Functionally, co-culture of B-ALL Nalm6 cells with choroid plexus fibroblasts resulted in upregulation of VLA-4 and LFA-1 in leukemic cells concomitant with increased expression of relevant integrin ligands, VCAM1 and ICAM1, in the tested fibroblasts. The inhibition of VLA-4/VCAM-1 signaling with anti-VLA-4 antibodies sensitized co-cultured leukemic cells to chemotherapy (Fernández-Sevilla et al., 2020). Further studies are required to determine whether targeting VLA-4/VCAM-1 adhesion could be used to eradicate CNS involved leukemia. Other adherent junction proteins such as VE-cadherin and PECAM-1 increased the adhesion and migration of B-ALL cell lines through the human brain-derived microvascular endothelial cells but their role in CNS leukemia has yet to be determined (Akers et al., 2010). In another study, CCR7 was sufficient to drive leukemic cells to the CNS in T-ALL. Interestingly, gene expression analyses identified deregulation in genes encoding integrins and metalloproteases that could potentially interact with CCR7 function to support T-ALL invasion of the CNS (Buonamici et al., 2009). Moreover, recent studies showed that pediatric ALL-derived exosomes contributed to leukemic cell invasion in a model of the blood-cerebrospinal fluid barrier (BCSFB) in vitro. Interestingly, binding/uptake of ALL-derived exosomes was dependent on various exosomal integrins such as αV, α5, β1, and β3 (Erb et al., 2020).

Summary

CNS involvement has been emerging as a major challenge in acute leukemia treatment. Patients with CNS infiltration have a low survival rate, particularly those with recurrent or refractory disease. The interaction between leukemic cells and the CNS microenvironment promotes leukemic cell quiescence and subsequently the resistance to chemotherapy. To date, few studies have investigated the roles of chemokine receptors and other molecules in leukemia trafficking to the CNS (Buonamici et al., 2009; Williams et al., 2014; Jost et al., 2016; Williams et al., 2016; Alsadeq et al., 2017; Oruganti et al., 2017; Alsadeq et al., 2018; Prieto et al., 2018; Lenk et al., 2021). A growing body of evidence demonstrates that leukemic cells employ cell-cell and cell-ECM adhesion to reside and survive in the CNS/meninges. Furthermore, we speculate that metabolic reprogramming could provide leukemic cells with sufficient energy to facilitate the invasion and colonization of the nutrient-poor and hypoxic CNS microenvironment.

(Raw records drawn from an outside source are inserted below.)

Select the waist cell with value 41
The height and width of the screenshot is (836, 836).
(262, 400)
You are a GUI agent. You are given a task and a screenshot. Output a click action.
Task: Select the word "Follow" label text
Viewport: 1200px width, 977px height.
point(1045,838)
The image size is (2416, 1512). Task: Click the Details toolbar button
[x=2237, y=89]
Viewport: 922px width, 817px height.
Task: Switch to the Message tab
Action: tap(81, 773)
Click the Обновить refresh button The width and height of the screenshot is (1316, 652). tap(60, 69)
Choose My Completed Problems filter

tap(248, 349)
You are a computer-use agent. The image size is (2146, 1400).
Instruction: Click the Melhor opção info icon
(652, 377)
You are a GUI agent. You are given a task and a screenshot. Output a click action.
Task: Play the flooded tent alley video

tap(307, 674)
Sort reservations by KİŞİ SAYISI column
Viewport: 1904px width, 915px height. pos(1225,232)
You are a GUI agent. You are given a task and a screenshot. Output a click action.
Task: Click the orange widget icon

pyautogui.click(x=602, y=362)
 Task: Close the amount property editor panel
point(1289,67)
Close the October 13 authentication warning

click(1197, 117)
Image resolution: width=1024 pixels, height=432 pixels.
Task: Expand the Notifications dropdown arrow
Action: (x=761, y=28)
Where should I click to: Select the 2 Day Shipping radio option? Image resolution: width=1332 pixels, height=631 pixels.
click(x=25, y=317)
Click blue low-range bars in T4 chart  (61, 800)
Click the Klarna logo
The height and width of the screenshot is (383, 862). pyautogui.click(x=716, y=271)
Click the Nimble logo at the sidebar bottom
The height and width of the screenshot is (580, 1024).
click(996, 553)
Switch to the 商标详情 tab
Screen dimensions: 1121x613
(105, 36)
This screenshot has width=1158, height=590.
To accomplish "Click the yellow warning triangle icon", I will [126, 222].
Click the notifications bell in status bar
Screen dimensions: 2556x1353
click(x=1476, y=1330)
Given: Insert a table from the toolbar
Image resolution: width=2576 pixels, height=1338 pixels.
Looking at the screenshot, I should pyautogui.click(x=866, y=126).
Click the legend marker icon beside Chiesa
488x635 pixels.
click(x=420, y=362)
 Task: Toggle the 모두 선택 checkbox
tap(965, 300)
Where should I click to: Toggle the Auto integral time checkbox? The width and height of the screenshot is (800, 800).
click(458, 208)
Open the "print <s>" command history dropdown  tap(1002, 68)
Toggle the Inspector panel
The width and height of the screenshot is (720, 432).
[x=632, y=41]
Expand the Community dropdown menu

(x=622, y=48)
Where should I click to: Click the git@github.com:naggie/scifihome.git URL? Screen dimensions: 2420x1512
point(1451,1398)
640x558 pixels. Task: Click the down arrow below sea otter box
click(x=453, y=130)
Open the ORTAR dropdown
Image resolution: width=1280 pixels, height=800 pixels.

Accordingly, targeting specific cell adhesion molecules and metabolic pathways could potentially increase treatment efficacy and reduce the toxicity of existing therapies. In fact, there are many drugs targeting metabolism or integrin-targeting drugs under clinical evaluation. However, those drugs have not yet been tested for the treatment of CNS involved leukemia. Moreover, the potential cross-talk between metabolic pathways and cell adhesion remains poorly understood, pointing to several questions: Are modifications in leukemic cell adhesion associated with specific energetic demands? Do cell adhesion mechanisms support metabolic rewiring of leukemic cells in the CNS niche? Do metabolic adaptations of leukemic cells lead to changes in cell-cell and cell-ECM adhesion within the CNS microenvironment? What is the role of meningeal fibroblasts and other cells within the CNS microenvironment in facilitating leukemia infiltration? Do they undergo further metabolic adaptations and/or express specific adhesion molecules to create a more permissive microenvironment for leukemia colonization? Further investigation is needed to uncover the specific adhesion molecules and metabolic adaptations underlying CNS disease and CNS relapse in leukemia.